■ **Extracted material**:
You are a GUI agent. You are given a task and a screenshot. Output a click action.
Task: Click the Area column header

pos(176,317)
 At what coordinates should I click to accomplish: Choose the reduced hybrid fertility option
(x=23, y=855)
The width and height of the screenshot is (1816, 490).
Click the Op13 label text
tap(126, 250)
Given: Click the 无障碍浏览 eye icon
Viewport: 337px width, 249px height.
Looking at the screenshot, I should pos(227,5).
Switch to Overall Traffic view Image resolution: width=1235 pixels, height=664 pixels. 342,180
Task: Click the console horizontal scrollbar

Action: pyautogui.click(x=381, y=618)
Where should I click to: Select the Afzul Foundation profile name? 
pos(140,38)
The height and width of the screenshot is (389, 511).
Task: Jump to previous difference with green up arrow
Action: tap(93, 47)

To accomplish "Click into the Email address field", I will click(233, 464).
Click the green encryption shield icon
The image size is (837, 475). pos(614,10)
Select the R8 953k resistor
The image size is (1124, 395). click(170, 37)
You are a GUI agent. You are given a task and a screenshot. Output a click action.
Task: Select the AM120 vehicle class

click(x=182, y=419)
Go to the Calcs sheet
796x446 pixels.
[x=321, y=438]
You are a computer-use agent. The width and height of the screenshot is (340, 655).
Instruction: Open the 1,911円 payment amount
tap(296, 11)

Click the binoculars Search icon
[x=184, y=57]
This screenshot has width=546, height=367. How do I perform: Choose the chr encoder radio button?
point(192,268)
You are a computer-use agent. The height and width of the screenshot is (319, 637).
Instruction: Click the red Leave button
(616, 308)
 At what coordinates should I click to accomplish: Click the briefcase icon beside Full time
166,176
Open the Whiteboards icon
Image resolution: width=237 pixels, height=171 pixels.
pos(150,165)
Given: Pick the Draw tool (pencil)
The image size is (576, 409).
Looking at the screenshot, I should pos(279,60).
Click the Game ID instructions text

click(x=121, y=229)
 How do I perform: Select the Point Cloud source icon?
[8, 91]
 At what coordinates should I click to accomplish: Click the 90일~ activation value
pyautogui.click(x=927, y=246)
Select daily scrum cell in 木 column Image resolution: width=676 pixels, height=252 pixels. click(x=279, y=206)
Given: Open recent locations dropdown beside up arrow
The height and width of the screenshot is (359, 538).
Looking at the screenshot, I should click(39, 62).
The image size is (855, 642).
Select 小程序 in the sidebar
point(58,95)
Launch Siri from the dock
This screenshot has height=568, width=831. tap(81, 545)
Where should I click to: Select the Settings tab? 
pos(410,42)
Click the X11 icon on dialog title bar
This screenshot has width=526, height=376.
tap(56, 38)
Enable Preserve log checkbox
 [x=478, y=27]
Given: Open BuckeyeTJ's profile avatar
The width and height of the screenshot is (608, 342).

■ **Assigned task**: Make sure every record is repeated exactly.

■ **Reply**:
You are a GUI agent. You are given a task and a screenshot. Output a click action.
Task: Click the Area column header

pos(176,317)
 At what coordinates should I click to accomplish: Choose the reduced hybrid fertility option
(x=23, y=855)
The width and height of the screenshot is (1816, 490).
Click the Op13 label text
tap(126, 250)
Given: Click the 无障碍浏览 eye icon
Viewport: 337px width, 249px height.
Looking at the screenshot, I should pos(227,5).
Switch to Overall Traffic view Image resolution: width=1235 pixels, height=664 pixels. 342,180
Task: Click the console horizontal scrollbar

Action: pyautogui.click(x=381, y=618)
Where should I click to: Select the Afzul Foundation profile name? 
pos(140,38)
The height and width of the screenshot is (389, 511).
Task: Jump to previous difference with green up arrow
Action: tap(93, 47)

To accomplish "Click into the Email address field", I will click(233, 464).
Click the green encryption shield icon
The image size is (837, 475). pos(614,10)
Select the R8 953k resistor
The image size is (1124, 395). click(170, 37)
You are a GUI agent. You are given a task and a screenshot. Output a click action.
Task: Select the AM120 vehicle class

click(x=182, y=419)
Go to the Calcs sheet
796x446 pixels.
[x=321, y=438]
You are a computer-use agent. The width and height of the screenshot is (340, 655).
Instruction: Open the 1,911円 payment amount
tap(296, 11)

Click the binoculars Search icon
[x=184, y=57]
This screenshot has width=546, height=367. How do I perform: Choose the chr encoder radio button?
point(192,268)
You are a computer-use agent. The height and width of the screenshot is (319, 637).
Instruction: Click the red Leave button
(616, 308)
 At what coordinates should I click to accomplish: Click the briefcase icon beside Full time
166,176
Open the Whiteboards icon
Image resolution: width=237 pixels, height=171 pixels.
pos(150,165)
Given: Pick the Draw tool (pencil)
The image size is (576, 409).
Looking at the screenshot, I should pos(279,60).
Click the Game ID instructions text

click(x=121, y=229)
 How do I perform: Select the Point Cloud source icon?
[8, 91]
 At what coordinates should I click to accomplish: Click the 90일~ activation value
pyautogui.click(x=927, y=246)
Select daily scrum cell in 木 column Image resolution: width=676 pixels, height=252 pixels. click(x=279, y=206)
Given: Open recent locations dropdown beside up arrow
The height and width of the screenshot is (359, 538).
Looking at the screenshot, I should click(39, 62).
The image size is (855, 642).
Select 小程序 in the sidebar
point(58,95)
Launch Siri from the dock
This screenshot has height=568, width=831. tap(81, 545)
Where should I click to: Select the Settings tab? 
pos(410,42)
Click the X11 icon on dialog title bar
This screenshot has width=526, height=376.
tap(56, 38)
Enable Preserve log checkbox
 [x=478, y=27]
Given: Open BuckeyeTJ's profile avatar
The width and height of the screenshot is (608, 342).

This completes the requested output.